**Your instructions**
Reproduce the material below with "paid out amount" swapped for "payout total" and every other character kept the same.
***** Listed entries *****
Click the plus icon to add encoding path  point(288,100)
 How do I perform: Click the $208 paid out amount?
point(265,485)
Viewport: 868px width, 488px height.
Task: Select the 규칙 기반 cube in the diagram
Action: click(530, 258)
*****
**Exercise result**
Click the plus icon to add encoding path  point(288,100)
 How do I perform: Click the $208 payout total?
point(265,485)
Viewport: 868px width, 488px height.
Task: Select the 규칙 기반 cube in the diagram
Action: click(530, 258)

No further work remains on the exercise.